ProPixelizer gives you a set of tools to create reduced color palettes and dither patterns. Both are combined into a texture Look-Up Table (LUT) which is sampled when rendering the object to color grade with minimal overhead.
Dither patterns
ProPixelizer supports 4x4 dither patterns. You can design your own dither pattern by creating a dither pattern asset (Create -> ProPixelizer -> Dither Pattern
). The editor will display a 4x4 grid of values, and a preview of how the dither pattern will appear for a smooth monochrome gradient. Each 'value' in the grid ranges from 0 to 16, and shows the 'threshold' at which this pixel in the 4x4 pattern will be enabled. Some example patterns are included (ProPixelizer/Palettes/DitherPatterns).

Color palettes
You can configure your own palettes using a palette asset (Create -> ProPixelizer -> Palette
). After configuring the palette, use the 'Generate' button to create a texture LUT that you can use in your ProPixelizer materials.
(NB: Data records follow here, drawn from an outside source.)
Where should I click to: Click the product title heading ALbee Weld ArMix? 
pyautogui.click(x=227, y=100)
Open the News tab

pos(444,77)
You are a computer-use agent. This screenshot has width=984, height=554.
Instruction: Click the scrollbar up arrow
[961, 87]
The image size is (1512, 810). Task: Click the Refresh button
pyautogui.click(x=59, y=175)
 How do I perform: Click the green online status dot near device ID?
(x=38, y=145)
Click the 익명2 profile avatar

A number of properties can be configured:
- Source Texture: The texture to sample the set of colors from. The text below will tell you how many colors were identified in the source - these are used for color matching when generating the look up table.
- Color reduction algorithm: The method to use when deciding which colors are most similar. The comparison can be made in RGB-space, HSV-space, or just using the 'value' of the HSV space (which can work well for monochrome palettes in which hue does not matter).
- Dithering: Whether to use a dither pattern.
- Output: Options for generated LUT file name.